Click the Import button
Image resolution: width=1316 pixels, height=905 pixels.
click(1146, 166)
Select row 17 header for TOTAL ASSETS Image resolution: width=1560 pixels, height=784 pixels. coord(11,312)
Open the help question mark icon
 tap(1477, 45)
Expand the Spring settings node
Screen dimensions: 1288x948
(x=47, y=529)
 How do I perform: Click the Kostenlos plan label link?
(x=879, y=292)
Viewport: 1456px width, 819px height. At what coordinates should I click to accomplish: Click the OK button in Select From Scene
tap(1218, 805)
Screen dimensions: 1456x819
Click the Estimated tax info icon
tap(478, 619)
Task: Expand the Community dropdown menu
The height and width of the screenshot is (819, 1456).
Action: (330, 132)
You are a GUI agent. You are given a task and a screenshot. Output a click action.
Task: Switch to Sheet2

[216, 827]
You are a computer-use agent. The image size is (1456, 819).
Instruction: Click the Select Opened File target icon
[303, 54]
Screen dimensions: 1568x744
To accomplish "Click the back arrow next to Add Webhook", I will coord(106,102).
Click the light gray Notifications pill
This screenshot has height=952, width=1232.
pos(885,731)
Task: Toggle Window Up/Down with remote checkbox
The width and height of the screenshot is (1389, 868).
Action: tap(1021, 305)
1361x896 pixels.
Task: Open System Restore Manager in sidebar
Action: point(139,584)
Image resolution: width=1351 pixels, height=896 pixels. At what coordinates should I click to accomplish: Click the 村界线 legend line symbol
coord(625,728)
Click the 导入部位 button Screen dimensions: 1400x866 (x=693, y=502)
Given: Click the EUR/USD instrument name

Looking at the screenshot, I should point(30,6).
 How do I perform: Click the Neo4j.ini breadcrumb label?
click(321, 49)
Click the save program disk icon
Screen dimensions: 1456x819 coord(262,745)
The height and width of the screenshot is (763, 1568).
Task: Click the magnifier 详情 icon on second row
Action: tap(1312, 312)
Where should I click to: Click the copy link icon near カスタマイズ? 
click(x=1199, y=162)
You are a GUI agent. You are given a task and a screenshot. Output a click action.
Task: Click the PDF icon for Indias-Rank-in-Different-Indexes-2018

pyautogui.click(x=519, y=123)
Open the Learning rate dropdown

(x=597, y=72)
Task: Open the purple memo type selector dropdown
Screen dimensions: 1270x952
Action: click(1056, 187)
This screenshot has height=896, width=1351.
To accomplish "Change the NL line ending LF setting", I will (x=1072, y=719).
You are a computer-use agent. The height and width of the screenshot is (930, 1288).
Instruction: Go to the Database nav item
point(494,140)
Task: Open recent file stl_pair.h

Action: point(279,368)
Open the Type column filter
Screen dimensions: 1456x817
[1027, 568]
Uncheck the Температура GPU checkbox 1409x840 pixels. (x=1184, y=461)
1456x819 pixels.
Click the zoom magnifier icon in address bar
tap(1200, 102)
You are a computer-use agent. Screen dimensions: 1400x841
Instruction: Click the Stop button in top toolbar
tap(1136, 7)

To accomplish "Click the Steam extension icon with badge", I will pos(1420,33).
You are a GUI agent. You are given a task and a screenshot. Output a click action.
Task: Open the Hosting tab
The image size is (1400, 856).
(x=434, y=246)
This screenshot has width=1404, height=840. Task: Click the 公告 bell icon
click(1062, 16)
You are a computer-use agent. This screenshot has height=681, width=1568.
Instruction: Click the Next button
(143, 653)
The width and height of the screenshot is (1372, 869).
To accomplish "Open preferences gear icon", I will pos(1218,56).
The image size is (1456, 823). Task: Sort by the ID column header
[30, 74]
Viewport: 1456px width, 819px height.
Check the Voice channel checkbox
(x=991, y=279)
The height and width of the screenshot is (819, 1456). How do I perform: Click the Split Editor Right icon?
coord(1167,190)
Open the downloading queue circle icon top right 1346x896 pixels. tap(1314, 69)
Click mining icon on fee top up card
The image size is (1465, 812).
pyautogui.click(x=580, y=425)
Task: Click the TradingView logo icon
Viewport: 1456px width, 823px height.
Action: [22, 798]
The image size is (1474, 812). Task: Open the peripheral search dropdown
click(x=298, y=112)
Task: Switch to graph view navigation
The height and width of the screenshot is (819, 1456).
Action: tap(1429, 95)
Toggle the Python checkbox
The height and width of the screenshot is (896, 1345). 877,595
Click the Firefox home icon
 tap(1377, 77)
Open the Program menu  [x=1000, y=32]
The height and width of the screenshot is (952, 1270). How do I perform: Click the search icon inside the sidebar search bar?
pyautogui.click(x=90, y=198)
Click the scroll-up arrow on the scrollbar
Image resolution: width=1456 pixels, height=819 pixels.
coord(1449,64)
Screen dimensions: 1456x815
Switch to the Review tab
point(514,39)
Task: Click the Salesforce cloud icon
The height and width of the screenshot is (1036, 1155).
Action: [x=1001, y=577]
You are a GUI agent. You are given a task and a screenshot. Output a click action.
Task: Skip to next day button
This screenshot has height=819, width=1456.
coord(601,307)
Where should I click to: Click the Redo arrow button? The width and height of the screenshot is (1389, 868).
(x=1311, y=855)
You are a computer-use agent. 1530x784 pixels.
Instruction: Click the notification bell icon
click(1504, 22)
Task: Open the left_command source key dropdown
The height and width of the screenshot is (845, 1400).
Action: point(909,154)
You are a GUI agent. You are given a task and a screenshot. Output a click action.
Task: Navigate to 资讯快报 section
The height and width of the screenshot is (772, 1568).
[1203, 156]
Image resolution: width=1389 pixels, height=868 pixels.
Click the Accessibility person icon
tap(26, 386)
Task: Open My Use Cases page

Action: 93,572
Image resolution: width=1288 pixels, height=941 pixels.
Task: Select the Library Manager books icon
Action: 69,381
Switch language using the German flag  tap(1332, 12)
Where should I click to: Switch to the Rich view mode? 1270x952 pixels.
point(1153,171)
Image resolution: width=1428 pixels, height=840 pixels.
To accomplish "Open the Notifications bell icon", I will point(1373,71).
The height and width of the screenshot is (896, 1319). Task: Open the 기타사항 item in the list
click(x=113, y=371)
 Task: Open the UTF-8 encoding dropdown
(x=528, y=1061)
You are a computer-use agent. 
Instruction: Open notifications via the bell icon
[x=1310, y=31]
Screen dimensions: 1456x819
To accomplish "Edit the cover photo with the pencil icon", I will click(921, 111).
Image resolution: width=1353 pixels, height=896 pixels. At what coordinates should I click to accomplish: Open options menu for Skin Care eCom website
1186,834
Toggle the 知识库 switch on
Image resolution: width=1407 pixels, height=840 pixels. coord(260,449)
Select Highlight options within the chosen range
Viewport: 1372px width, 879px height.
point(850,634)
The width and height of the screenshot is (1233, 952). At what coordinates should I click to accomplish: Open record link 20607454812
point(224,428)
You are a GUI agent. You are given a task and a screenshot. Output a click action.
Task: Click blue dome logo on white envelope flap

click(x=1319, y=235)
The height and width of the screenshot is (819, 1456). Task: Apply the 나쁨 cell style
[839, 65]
:::
• [Work instruction]: Everything in the listing above should be repeated exactly.

• [Answer space]:
Click the Import button
Image resolution: width=1316 pixels, height=905 pixels.
click(1146, 166)
Select row 17 header for TOTAL ASSETS Image resolution: width=1560 pixels, height=784 pixels. coord(11,312)
Open the help question mark icon
 tap(1477, 45)
Expand the Spring settings node
Screen dimensions: 1288x948
(x=47, y=529)
 How do I perform: Click the Kostenlos plan label link?
(x=879, y=292)
Viewport: 1456px width, 819px height. At what coordinates should I click to accomplish: Click the OK button in Select From Scene
tap(1218, 805)
Screen dimensions: 1456x819
Click the Estimated tax info icon
tap(478, 619)
Task: Expand the Community dropdown menu
The height and width of the screenshot is (819, 1456).
Action: (330, 132)
You are a GUI agent. You are given a task and a screenshot. Output a click action.
Task: Switch to Sheet2

[216, 827]
You are a computer-use agent. The image size is (1456, 819).
Instruction: Click the Select Opened File target icon
[303, 54]
Screen dimensions: 1568x744
To accomplish "Click the back arrow next to Add Webhook", I will coord(106,102).
Click the light gray Notifications pill
This screenshot has height=952, width=1232.
pos(885,731)
Task: Toggle Window Up/Down with remote checkbox
The width and height of the screenshot is (1389, 868).
Action: tap(1021, 305)
1361x896 pixels.
Task: Open System Restore Manager in sidebar
Action: point(139,584)
Image resolution: width=1351 pixels, height=896 pixels. At what coordinates should I click to accomplish: Click the 村界线 legend line symbol
coord(625,728)
Click the 导入部位 button Screen dimensions: 1400x866 (x=693, y=502)
Given: Click the EUR/USD instrument name

Looking at the screenshot, I should point(30,6).
 How do I perform: Click the Neo4j.ini breadcrumb label?
click(321, 49)
Click the save program disk icon
Screen dimensions: 1456x819 coord(262,745)
The height and width of the screenshot is (763, 1568).
Task: Click the magnifier 详情 icon on second row
Action: tap(1312, 312)
Where should I click to: Click the copy link icon near カスタマイズ? 
click(x=1199, y=162)
You are a GUI agent. You are given a task and a screenshot. Output a click action.
Task: Click the PDF icon for Indias-Rank-in-Different-Indexes-2018

pyautogui.click(x=519, y=123)
Open the Learning rate dropdown

(x=597, y=72)
Task: Open the purple memo type selector dropdown
Screen dimensions: 1270x952
Action: click(1056, 187)
This screenshot has height=896, width=1351.
To accomplish "Change the NL line ending LF setting", I will (x=1072, y=719).
You are a computer-use agent. The height and width of the screenshot is (930, 1288).
Instruction: Go to the Database nav item
point(494,140)
Task: Open recent file stl_pair.h

Action: point(279,368)
Open the Type column filter
Screen dimensions: 1456x817
[1027, 568]
Uncheck the Температура GPU checkbox 1409x840 pixels. (x=1184, y=461)
1456x819 pixels.
Click the zoom magnifier icon in address bar
tap(1200, 102)
You are a computer-use agent. Screen dimensions: 1400x841
Instruction: Click the Stop button in top toolbar
tap(1136, 7)

To accomplish "Click the Steam extension icon with badge", I will pos(1420,33).
You are a GUI agent. You are given a task and a screenshot. Output a click action.
Task: Open the Hosting tab
The image size is (1400, 856).
(x=434, y=246)
This screenshot has width=1404, height=840. Task: Click the 公告 bell icon
click(1062, 16)
You are a computer-use agent. This screenshot has height=681, width=1568.
Instruction: Click the Next button
(143, 653)
The width and height of the screenshot is (1372, 869).
To accomplish "Open preferences gear icon", I will pos(1218,56).
The image size is (1456, 823). Task: Sort by the ID column header
[30, 74]
Viewport: 1456px width, 819px height.
Check the Voice channel checkbox
(x=991, y=279)
The height and width of the screenshot is (819, 1456). How do I perform: Click the Split Editor Right icon?
coord(1167,190)
Open the downloading queue circle icon top right 1346x896 pixels. tap(1314, 69)
Click mining icon on fee top up card
The image size is (1465, 812).
pyautogui.click(x=580, y=425)
Task: Click the TradingView logo icon
Viewport: 1456px width, 823px height.
Action: [22, 798]
The image size is (1474, 812). Task: Open the peripheral search dropdown
click(x=298, y=112)
Task: Switch to graph view navigation
The height and width of the screenshot is (819, 1456).
Action: tap(1429, 95)
Toggle the Python checkbox
The height and width of the screenshot is (896, 1345). 877,595
Click the Firefox home icon
 tap(1377, 77)
Open the Program menu  [x=1000, y=32]
The height and width of the screenshot is (952, 1270). How do I perform: Click the search icon inside the sidebar search bar?
pyautogui.click(x=90, y=198)
Click the scroll-up arrow on the scrollbar
Image resolution: width=1456 pixels, height=819 pixels.
coord(1449,64)
Screen dimensions: 1456x815
Switch to the Review tab
point(514,39)
Task: Click the Salesforce cloud icon
The height and width of the screenshot is (1036, 1155).
Action: [x=1001, y=577]
You are a GUI agent. You are given a task and a screenshot. Output a click action.
Task: Skip to next day button
This screenshot has height=819, width=1456.
coord(601,307)
Where should I click to: Click the Redo arrow button? The width and height of the screenshot is (1389, 868).
(x=1311, y=855)
You are a computer-use agent. 1530x784 pixels.
Instruction: Click the notification bell icon
click(1504, 22)
Task: Open the left_command source key dropdown
The height and width of the screenshot is (845, 1400).
Action: point(909,154)
You are a GUI agent. You are given a task and a screenshot. Output a click action.
Task: Navigate to 资讯快报 section
The height and width of the screenshot is (772, 1568).
[1203, 156]
Image resolution: width=1389 pixels, height=868 pixels.
Click the Accessibility person icon
tap(26, 386)
Task: Open My Use Cases page

Action: 93,572
Image resolution: width=1288 pixels, height=941 pixels.
Task: Select the Library Manager books icon
Action: 69,381
Switch language using the German flag  tap(1332, 12)
Where should I click to: Switch to the Rich view mode? 1270x952 pixels.
point(1153,171)
Image resolution: width=1428 pixels, height=840 pixels.
To accomplish "Open the Notifications bell icon", I will point(1373,71).
The height and width of the screenshot is (896, 1319). Task: Open the 기타사항 item in the list
click(x=113, y=371)
 Task: Open the UTF-8 encoding dropdown
(x=528, y=1061)
You are a computer-use agent. 
Instruction: Open notifications via the bell icon
[x=1310, y=31]
Screen dimensions: 1456x819
To accomplish "Edit the cover photo with the pencil icon", I will click(921, 111).
Image resolution: width=1353 pixels, height=896 pixels. At what coordinates should I click to accomplish: Open options menu for Skin Care eCom website
1186,834
Toggle the 知识库 switch on
Image resolution: width=1407 pixels, height=840 pixels. coord(260,449)
Select Highlight options within the chosen range
Viewport: 1372px width, 879px height.
point(850,634)
The width and height of the screenshot is (1233, 952). At what coordinates should I click to accomplish: Open record link 20607454812
point(224,428)
You are a GUI agent. You are given a task and a screenshot. Output a click action.
Task: Click blue dome logo on white envelope flap

click(x=1319, y=235)
The height and width of the screenshot is (819, 1456). Task: Apply the 나쁨 cell style
[839, 65]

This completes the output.